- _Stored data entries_
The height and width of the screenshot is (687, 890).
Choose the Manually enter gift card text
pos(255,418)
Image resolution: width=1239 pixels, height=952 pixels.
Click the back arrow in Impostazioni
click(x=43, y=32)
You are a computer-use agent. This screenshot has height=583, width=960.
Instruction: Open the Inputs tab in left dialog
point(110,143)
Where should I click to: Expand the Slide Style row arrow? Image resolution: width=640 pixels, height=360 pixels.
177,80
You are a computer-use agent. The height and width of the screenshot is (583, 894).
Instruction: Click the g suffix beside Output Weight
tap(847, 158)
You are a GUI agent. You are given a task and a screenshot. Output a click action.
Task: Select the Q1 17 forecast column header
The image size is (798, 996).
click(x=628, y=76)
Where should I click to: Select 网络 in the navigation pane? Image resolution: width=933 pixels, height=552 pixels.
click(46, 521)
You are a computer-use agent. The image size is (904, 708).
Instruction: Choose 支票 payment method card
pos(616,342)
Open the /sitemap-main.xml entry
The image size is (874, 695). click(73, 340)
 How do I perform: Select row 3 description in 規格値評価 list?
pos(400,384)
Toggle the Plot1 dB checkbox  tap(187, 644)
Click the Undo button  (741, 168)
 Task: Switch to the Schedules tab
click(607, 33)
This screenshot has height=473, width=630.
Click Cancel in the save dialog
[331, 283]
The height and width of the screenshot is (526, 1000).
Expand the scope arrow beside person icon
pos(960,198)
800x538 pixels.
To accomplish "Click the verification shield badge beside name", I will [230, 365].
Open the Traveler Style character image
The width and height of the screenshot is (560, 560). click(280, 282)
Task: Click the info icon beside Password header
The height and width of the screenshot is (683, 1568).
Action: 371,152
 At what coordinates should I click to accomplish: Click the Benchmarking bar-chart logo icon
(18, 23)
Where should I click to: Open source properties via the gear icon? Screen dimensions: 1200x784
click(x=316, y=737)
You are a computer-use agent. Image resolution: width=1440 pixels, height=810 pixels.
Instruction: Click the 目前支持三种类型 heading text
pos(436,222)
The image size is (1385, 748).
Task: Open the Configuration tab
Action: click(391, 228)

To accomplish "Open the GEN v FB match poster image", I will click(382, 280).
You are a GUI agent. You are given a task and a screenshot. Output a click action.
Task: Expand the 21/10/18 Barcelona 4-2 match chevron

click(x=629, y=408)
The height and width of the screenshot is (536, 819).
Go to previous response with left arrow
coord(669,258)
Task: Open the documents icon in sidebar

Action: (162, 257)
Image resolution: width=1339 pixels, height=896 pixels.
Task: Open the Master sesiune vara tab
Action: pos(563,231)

- _What is expected_
A single number is the expected answer: how many lines of the records above contain the word "This".

- _Solved problem_
2